Un mouvement mondial vers la sécurité

Dans la foulée de l’accident, des régulateurs du monde entier ont lancé une  révision exhaustive  des installations nucléaires, instituant des cadres internationaux pour garantir l’application des leçons apprises. Des pays comme la  Chine  et les  États-Unis  ont mis en place des stratégies pour assurer que chaque centrale puisse résister à une perte de  puissance  indéfinie.

En Europe, des  tests de stress  ont été réalisés sur toutes les centrales, vérifiant leur résistance face aux séismes, aux inondations et à la perte totale des systèmes de sécurité. Par exemple, en France, la centrale de  Gravelines  a renforcé ses protections, ajoutant des  portillons  mobiles.

Investissement massif dans la sécurité

Les centrales japonaises ont investi des  milliards  de dollars dans des mesures de sécurité. Elles ont scellé les voies d’entrée d’eau avec des  portes étanches , installé des pompes de décrassage haute capacité et construit des murs de protection plus élevés. Par exemple, la centrale d’ Onagawa , proche de l’épicentre de 2011, a su résister grâce à son mur de 14 mètres, avant que  Tohoku Electric Power  ne dresse un nouveau  digue  de 29 mètres, une avancée remarquable.

La centrale de  Hamaoka  a soutenu une élévation de son  brise-lames  à 22 mètres et a déplacé ses générateurs de secours sur une colline à 25 mètres. De même,  Tokai-2  a installé un talus de 1,7 kilomètre, capable de résister à une vague de 17,1 mètres. Ce n’est pas une simple amélioration : c’est une évolution considérable de la  sécurité  nucléaire.

Innovations technologiques pour le futur

Les enseignements tirés de Fukushima influencent également directement le développement de  nouveaux réacteurs . Les modèles de troisième et quatrième génération, notamment les réacteurs modulaires compacts ( SMR ), incorporent ces mesures de sécurité. Par exemple, les réacteurs  AP1000  et le CAP-1000 chinois peuvent rester sécurisés sans intervention humaine pendant 72 heures grâce à des systèmes de  refroidissement passif .

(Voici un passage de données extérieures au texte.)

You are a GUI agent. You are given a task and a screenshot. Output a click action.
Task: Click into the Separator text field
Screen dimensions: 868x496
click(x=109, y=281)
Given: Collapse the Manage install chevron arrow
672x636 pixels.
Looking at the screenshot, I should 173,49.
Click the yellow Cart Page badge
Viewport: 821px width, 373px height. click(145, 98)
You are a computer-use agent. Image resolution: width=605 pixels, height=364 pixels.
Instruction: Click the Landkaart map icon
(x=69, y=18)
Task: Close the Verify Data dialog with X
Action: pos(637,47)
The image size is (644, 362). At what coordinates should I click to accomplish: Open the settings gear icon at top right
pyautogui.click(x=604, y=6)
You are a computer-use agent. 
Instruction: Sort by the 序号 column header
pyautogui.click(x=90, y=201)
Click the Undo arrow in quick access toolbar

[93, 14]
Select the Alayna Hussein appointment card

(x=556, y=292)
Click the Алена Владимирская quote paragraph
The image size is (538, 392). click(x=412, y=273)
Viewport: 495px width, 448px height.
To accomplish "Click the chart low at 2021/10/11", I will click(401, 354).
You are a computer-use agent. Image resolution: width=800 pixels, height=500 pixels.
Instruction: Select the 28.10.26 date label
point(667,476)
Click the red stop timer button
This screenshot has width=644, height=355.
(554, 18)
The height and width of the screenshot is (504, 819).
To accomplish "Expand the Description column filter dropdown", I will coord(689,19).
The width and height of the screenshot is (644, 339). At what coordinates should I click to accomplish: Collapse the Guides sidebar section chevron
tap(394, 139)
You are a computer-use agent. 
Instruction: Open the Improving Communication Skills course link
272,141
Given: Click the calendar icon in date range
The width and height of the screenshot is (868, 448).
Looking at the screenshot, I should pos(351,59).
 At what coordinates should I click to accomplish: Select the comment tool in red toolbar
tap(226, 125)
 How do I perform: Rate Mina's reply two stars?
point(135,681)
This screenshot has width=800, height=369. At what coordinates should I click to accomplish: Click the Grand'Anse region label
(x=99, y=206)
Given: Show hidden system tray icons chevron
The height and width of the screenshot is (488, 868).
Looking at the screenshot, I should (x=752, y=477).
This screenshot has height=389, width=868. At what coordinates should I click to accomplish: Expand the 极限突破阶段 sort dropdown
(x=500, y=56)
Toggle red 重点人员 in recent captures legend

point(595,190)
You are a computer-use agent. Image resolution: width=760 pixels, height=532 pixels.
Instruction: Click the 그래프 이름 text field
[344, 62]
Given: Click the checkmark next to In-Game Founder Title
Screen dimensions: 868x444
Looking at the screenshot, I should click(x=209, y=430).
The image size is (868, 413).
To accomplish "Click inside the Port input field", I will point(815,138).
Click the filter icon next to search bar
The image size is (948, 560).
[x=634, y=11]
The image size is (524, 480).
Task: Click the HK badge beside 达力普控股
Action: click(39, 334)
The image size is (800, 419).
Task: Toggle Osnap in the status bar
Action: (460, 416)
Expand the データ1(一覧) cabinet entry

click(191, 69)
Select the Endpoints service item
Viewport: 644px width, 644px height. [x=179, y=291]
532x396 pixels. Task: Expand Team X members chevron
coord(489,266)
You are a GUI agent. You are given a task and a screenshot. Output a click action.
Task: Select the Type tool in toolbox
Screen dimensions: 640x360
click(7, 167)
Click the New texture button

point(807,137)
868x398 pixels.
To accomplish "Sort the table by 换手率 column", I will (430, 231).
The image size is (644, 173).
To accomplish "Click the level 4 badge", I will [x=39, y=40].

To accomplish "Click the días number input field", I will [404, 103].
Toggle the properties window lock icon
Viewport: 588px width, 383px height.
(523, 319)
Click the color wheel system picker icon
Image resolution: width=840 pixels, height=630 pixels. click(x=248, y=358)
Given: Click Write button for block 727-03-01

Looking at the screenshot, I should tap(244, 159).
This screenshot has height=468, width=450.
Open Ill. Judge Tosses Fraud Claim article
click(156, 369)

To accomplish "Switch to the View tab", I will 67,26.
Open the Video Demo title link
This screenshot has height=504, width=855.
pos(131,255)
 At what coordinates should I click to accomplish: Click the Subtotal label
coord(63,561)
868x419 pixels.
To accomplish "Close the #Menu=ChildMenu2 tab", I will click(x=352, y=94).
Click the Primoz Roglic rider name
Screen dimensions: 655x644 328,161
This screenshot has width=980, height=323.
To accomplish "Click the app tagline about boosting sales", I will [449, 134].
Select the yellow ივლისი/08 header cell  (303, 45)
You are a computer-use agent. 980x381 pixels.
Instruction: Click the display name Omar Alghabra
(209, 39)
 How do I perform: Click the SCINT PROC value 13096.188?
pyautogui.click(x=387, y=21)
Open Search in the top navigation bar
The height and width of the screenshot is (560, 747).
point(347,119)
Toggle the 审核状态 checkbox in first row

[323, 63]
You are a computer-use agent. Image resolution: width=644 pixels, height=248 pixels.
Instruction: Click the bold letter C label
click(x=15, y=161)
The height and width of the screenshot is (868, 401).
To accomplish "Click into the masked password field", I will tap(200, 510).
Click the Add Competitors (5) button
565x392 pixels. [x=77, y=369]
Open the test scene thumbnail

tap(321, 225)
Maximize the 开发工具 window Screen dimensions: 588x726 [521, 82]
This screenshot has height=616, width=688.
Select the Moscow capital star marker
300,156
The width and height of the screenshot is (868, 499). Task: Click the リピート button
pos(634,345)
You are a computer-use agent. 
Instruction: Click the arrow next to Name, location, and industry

Avec des innovations telles que le  EPR-2 , qui intègre une double enceinte de confinement et des systèmes avancés de filtration des gaz, le secteur nucléaire évolue vers des installations plus sûres et plus résilientes. Des modèles comme  NuScale  et  BWRX-300  de GE-Hitachi peuvent même être installés sous terre, les rendant naturellement protégés des tsunamis et des catastrophes en surface.

Conclusion sur une résilience renforcée

La récente alerte de tsunami rappelle que nous sommes encore à la merci de la  nature . Toutefois, elle offre également l’opportunité de constater que, depuis le désastre de 2011, les protections des centrales nucléaires se sont transformées en véritables  forteresses . Les leçons de Fukushima n’ont pas été vaines, car elles ont conduit à une sécurisation sans précédent de l’industrie nucléaire.